Mead Hall students spend ‘A Night at the Museum’

May 2, 2019

Eli Whitney brought his famous cotton gin, complete with bales of cotton for cleaning during demonstrations.

John Deere, who started as a blacksmith before he created the first successful steel plow and later the tractor, hammered on his anvil.

Susan B. Anthony advocated for women’s rights with protest signs and a strong voice in support of suffrage.

Fourth graders at Mead Hall Episcopal School portrayed these famous Americans and more than 20 others April 25 at the school’s annual “A Night at the Museum.” The other historical figures, ranging from entertainers to inventors to Civil Rights leaders, included Marilyn Monroe, Michael Jackson, George Washington Carver, Steve Jobs and the Rev. Dr. Martin Luther King.

The museum project begins at the start of the school year, said Nina Briggs, who teaches fourth-grade English language arts, grammar and social studies. Students choose a figure who lived from 1815 to modern day who made a significant contribution to American culture and history.

Then, the students start researching their person and writing book reports about him or her.

“They embrace their person,” Briggs said. “They have to become that person.”

Parents help, too, with backdrops to create the perfect setting and props to tell the character’s story.

Before the public presentations for family and friends, each student writes and memorizes a detailed monologue based on research about his or her character. During the presentation when a museum goer pushes a button or rings a bell, students bring their characters to life, telling their stories.

“They try to bring their characters to life to make them realistic to the audience,” Briggs said. “They’re bringing that person back.”
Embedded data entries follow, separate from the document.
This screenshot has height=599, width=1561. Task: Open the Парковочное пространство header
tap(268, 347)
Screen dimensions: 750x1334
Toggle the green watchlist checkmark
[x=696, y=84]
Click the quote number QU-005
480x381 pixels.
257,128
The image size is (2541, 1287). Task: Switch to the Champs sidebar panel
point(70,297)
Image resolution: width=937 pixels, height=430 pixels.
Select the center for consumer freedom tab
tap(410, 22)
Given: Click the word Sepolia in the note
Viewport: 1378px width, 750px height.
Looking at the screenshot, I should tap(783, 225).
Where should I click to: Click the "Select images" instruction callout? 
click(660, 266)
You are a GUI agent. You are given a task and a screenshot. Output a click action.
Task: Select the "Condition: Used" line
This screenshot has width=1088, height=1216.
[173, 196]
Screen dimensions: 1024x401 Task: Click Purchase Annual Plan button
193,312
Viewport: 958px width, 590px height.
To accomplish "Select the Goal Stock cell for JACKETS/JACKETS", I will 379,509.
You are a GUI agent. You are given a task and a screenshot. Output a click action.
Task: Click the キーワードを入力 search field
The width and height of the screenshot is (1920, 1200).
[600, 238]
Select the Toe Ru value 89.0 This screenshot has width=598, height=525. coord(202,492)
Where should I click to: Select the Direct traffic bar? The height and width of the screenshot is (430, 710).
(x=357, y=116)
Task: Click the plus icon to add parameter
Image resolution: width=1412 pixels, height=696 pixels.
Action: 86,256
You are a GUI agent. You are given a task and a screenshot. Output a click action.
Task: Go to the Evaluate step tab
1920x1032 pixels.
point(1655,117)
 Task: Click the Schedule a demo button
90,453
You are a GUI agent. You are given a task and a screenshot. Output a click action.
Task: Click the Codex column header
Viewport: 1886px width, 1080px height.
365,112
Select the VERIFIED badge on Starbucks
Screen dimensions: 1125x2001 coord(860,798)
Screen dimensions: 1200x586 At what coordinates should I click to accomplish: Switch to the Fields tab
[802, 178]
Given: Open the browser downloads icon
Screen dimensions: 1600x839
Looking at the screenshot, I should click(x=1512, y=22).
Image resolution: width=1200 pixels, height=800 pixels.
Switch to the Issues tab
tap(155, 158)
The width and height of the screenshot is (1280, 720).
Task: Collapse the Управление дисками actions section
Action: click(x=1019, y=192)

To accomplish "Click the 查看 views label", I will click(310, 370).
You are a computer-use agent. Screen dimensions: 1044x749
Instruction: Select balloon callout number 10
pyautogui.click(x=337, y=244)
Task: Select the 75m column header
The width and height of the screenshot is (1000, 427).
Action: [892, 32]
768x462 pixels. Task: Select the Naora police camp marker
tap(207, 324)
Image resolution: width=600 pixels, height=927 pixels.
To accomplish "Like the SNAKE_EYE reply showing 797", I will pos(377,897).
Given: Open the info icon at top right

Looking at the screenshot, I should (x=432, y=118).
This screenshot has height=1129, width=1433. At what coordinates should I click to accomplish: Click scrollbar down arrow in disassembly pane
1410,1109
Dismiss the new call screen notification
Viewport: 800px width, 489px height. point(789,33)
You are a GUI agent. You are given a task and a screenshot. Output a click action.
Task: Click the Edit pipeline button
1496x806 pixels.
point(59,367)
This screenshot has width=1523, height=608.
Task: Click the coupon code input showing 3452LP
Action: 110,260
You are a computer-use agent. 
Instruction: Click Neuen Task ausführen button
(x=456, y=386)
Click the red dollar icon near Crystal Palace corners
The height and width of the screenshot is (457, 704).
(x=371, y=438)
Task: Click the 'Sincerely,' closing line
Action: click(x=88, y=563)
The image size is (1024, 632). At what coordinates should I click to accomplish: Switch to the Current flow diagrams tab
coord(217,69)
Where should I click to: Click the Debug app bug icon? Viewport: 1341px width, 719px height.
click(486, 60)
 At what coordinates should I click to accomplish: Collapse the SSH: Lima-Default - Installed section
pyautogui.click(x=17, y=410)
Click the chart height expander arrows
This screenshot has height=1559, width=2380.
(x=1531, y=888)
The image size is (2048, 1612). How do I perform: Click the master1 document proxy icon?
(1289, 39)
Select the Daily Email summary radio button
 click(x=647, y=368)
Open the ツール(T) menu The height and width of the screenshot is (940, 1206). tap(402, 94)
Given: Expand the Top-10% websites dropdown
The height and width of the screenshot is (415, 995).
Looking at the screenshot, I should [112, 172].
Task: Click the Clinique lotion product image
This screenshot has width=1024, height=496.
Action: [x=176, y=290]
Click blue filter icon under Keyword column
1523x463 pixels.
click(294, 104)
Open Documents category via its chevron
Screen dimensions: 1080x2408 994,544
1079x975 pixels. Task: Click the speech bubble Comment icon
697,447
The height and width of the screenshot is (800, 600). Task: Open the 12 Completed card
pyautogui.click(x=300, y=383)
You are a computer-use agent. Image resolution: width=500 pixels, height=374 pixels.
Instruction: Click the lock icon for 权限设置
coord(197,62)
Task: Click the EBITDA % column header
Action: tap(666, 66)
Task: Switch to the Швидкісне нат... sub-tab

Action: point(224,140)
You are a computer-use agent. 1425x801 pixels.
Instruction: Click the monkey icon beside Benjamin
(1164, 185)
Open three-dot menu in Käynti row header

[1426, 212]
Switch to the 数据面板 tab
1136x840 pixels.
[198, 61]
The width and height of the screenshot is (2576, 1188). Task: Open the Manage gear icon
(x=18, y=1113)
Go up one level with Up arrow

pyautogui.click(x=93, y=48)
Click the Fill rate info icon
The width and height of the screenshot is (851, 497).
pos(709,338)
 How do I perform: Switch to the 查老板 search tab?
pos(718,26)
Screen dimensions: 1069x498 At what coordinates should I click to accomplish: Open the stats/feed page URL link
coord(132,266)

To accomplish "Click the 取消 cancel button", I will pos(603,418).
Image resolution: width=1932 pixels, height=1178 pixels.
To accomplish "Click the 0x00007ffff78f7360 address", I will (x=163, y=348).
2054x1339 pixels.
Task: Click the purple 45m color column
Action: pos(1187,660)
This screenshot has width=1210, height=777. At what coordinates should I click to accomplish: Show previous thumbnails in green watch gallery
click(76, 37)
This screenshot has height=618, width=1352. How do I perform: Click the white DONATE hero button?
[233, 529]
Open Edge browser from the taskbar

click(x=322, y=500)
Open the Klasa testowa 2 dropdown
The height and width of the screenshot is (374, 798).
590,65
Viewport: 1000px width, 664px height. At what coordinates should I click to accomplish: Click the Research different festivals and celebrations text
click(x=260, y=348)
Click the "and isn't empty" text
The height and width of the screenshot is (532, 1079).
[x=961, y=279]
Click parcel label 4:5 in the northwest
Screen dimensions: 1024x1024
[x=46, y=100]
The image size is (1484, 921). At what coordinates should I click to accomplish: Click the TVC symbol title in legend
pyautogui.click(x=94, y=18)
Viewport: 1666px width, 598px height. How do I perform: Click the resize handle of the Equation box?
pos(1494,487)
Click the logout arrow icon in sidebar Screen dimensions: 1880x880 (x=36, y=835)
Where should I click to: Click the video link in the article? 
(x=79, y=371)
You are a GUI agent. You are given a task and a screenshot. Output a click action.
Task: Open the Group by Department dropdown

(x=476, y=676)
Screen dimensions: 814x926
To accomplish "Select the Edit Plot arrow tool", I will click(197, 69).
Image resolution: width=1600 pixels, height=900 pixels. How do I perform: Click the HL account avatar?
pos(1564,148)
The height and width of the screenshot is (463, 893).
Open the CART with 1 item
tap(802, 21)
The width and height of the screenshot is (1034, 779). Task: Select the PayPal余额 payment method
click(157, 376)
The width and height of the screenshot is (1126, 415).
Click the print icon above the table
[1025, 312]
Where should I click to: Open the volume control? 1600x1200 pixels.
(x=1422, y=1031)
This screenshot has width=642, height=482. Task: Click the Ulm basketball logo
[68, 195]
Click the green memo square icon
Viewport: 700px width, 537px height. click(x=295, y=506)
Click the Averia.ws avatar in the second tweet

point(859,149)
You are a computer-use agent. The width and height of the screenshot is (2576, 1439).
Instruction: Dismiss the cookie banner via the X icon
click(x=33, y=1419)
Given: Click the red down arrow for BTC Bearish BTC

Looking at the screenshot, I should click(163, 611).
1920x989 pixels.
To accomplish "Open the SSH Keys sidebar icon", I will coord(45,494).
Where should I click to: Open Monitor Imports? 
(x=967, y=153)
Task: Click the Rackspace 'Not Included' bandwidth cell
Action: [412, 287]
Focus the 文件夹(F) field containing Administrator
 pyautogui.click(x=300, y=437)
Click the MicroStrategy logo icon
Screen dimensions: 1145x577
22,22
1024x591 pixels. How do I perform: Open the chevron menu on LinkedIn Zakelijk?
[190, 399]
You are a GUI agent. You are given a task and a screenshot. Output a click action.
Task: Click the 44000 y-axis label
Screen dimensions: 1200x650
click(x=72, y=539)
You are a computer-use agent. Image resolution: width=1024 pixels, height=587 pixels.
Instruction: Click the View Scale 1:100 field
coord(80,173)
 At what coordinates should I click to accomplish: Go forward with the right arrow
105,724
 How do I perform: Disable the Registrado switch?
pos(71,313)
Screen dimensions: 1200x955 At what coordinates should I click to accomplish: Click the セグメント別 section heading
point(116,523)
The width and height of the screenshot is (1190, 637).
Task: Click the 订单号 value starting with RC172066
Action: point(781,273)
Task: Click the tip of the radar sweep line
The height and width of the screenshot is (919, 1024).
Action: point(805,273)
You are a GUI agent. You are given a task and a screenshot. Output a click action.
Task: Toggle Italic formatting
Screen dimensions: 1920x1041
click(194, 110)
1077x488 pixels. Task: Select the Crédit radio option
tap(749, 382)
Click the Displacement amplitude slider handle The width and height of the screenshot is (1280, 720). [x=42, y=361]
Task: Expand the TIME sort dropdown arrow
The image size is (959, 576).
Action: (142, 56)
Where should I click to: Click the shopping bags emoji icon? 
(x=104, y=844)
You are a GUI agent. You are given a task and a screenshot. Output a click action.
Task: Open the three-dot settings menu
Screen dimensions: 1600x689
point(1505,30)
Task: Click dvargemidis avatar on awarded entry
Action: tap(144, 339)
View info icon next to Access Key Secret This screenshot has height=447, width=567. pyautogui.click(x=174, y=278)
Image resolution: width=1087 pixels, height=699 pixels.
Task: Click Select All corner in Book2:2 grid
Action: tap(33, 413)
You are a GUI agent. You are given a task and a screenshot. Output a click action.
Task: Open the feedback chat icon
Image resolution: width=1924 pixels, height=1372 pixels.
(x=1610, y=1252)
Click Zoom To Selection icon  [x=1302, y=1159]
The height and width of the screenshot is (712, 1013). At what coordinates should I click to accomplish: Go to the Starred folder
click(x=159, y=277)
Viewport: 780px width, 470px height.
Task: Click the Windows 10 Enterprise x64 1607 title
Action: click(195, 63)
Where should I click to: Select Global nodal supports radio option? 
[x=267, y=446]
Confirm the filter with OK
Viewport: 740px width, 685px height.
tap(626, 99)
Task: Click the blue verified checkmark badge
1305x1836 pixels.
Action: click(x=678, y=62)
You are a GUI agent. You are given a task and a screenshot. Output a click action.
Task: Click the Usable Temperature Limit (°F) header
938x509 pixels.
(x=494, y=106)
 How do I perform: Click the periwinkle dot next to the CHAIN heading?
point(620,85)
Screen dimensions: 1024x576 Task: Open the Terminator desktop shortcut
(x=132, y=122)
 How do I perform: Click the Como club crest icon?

“A Night at the Museum” is the elementary school’s biggest project of the school year, crossing and encompassing all subjects, Briggs said.

“It cross-curricular. Depending on who their person is, they could be doing research in science; math; history; and, of course, English,” she said. “It all intertwines, and the presentations bring in grammar and public speaking. It becomes a major part of their school year. It’s takes all facets of the different subjects and brings them together. That’s important.”